■ What the task requires: Nothing outside the range below should be printed. Output exactly the lines from the line with "Enable Save Converted" to the line with "Task: Click the View List button", both included.

Stored records:
[Start of section]
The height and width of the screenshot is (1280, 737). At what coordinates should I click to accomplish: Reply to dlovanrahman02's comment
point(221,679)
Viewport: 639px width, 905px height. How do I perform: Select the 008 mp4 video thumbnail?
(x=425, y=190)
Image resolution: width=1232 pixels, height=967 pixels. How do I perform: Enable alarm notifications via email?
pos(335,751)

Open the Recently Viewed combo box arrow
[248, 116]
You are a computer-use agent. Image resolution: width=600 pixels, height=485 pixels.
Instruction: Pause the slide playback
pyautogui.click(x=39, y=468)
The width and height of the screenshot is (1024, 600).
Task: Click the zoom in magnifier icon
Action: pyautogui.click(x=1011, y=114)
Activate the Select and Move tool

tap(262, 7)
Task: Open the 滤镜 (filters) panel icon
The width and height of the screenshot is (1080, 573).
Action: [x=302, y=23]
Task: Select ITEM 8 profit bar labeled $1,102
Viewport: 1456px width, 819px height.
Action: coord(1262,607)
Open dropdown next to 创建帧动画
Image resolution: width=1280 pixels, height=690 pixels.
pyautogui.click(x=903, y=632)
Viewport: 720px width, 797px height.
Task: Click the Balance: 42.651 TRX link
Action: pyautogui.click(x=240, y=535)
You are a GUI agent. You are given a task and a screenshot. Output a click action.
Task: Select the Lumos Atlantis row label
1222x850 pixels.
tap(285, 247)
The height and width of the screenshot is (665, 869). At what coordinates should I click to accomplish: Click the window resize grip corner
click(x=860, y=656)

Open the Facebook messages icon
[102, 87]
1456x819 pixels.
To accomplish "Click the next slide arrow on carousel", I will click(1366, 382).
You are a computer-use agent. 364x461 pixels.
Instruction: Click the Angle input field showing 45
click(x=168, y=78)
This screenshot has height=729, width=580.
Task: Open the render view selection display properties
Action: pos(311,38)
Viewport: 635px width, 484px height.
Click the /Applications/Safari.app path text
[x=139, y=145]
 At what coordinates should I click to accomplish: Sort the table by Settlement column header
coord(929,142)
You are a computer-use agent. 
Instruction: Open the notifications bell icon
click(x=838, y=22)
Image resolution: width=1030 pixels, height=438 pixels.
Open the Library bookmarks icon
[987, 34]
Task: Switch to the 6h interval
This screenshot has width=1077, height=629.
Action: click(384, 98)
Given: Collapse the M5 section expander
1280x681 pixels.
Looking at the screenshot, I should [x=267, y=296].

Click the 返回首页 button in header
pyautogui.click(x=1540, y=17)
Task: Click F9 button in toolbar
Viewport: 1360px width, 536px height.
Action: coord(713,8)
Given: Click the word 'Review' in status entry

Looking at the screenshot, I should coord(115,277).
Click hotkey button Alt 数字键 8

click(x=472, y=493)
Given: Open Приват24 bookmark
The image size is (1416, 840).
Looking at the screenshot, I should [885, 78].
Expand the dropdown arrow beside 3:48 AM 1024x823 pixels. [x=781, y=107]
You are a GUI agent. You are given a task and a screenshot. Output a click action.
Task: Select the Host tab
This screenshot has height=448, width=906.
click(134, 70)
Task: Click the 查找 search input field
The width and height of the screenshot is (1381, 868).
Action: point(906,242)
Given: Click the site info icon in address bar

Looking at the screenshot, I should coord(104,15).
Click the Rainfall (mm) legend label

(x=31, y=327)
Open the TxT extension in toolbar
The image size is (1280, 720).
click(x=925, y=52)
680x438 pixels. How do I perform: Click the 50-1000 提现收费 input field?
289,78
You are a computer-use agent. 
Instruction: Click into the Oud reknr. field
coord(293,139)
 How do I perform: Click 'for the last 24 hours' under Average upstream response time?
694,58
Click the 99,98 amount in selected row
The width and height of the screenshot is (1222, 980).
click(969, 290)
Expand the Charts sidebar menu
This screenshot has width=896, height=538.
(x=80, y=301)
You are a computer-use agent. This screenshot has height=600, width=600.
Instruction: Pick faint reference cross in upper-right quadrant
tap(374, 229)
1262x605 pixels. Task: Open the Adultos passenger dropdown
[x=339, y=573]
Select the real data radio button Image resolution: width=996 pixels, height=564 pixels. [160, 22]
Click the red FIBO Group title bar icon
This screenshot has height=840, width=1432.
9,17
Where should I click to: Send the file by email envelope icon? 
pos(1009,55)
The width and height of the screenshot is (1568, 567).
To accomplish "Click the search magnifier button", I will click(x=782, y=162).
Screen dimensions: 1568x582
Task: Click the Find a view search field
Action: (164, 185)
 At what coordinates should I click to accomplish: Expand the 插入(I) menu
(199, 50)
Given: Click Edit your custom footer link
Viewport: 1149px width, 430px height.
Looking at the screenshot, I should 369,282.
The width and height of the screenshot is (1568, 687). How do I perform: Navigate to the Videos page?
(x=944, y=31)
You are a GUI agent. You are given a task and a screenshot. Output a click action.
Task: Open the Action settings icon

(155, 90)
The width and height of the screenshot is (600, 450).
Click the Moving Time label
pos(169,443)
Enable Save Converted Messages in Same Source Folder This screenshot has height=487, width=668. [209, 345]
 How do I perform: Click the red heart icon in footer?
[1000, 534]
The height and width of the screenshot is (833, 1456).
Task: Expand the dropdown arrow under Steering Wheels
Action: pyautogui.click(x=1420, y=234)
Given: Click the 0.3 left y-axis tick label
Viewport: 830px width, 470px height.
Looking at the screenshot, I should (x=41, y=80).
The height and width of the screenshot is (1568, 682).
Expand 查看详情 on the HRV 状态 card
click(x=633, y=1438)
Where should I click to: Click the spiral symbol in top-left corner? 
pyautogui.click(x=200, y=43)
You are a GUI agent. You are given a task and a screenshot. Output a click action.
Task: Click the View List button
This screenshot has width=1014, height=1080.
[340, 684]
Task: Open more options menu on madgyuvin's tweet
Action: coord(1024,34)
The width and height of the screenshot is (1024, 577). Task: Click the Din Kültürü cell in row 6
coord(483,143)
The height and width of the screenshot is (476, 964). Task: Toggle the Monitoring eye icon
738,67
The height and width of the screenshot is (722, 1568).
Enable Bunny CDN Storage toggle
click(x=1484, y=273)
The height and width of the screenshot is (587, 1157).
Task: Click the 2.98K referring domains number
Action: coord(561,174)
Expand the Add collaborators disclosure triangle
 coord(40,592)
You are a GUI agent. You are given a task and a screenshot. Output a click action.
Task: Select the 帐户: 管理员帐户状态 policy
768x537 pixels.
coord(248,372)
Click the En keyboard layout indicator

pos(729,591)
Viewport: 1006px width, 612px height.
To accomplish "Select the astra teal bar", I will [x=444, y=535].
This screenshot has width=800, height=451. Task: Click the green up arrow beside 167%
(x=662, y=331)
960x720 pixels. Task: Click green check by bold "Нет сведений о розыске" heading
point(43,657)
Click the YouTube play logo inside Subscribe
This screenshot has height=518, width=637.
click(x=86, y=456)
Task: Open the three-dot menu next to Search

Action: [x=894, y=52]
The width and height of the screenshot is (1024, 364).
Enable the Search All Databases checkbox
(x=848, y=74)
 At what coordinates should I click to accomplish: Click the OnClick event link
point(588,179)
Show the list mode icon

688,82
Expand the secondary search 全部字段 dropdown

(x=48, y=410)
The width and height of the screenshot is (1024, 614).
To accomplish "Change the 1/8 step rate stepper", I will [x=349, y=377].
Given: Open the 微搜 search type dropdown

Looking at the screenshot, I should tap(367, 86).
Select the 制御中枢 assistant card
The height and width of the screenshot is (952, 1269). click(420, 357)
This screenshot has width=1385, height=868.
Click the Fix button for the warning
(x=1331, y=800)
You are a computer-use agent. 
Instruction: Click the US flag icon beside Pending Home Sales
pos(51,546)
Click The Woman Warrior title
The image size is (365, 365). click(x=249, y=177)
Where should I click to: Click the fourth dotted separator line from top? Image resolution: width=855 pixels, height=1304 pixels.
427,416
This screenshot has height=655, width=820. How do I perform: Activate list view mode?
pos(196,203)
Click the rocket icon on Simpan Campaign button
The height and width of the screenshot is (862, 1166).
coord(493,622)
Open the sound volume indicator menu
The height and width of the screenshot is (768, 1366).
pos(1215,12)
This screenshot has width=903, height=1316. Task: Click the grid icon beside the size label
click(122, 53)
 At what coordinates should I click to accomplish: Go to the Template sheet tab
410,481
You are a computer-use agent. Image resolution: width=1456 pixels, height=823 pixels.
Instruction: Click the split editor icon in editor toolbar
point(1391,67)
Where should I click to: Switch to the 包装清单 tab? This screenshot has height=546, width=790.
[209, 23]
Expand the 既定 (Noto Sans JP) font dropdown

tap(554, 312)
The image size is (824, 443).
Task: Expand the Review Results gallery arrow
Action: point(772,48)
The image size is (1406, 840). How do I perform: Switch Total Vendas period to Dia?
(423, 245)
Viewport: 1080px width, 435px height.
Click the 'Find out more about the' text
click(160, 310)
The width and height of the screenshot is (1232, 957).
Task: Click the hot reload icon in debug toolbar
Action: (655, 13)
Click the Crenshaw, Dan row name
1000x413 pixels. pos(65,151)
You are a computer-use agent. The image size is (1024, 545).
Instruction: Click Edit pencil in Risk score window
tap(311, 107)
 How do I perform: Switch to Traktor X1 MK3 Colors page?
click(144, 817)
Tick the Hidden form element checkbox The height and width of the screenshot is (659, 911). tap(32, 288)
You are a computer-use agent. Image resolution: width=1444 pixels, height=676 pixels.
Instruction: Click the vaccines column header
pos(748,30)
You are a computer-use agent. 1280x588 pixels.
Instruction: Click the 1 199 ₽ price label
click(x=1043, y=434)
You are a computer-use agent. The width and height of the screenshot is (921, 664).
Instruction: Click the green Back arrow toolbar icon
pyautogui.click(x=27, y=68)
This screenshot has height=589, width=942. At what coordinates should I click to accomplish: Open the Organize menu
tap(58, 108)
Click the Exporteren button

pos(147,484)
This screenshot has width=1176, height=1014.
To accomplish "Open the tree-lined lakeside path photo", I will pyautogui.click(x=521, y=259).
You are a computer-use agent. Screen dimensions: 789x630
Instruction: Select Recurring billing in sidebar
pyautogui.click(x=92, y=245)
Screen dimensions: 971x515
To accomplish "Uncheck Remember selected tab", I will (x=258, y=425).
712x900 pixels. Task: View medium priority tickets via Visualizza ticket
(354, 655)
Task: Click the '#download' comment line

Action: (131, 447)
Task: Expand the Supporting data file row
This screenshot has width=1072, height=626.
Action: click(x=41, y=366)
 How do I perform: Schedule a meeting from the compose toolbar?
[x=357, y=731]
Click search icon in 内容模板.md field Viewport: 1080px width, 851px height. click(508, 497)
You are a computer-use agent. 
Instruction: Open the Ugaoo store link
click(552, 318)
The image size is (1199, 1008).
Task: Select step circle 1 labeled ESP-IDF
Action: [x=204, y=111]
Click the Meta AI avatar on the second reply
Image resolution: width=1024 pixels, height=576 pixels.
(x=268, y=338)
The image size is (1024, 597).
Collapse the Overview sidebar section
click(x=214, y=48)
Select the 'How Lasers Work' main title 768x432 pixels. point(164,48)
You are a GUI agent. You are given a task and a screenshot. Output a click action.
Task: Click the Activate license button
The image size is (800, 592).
[End of section]
■ Completed task:
Enable Save Converted Messages in Same Source Folder This screenshot has height=487, width=668. [209, 345]
 How do I perform: Click the red heart icon in footer?
[1000, 534]
The height and width of the screenshot is (833, 1456).
Task: Expand the dropdown arrow under Steering Wheels
Action: pyautogui.click(x=1420, y=234)
Given: Click the 0.3 left y-axis tick label
Viewport: 830px width, 470px height.
Looking at the screenshot, I should (x=41, y=80).
The height and width of the screenshot is (1568, 682).
Expand 查看详情 on the HRV 状态 card
click(x=633, y=1438)
Where should I click to: Click the spiral symbol in top-left corner? 
pyautogui.click(x=200, y=43)
You are a GUI agent. You are given a task and a screenshot. Output a click action.
Task: Click the View List button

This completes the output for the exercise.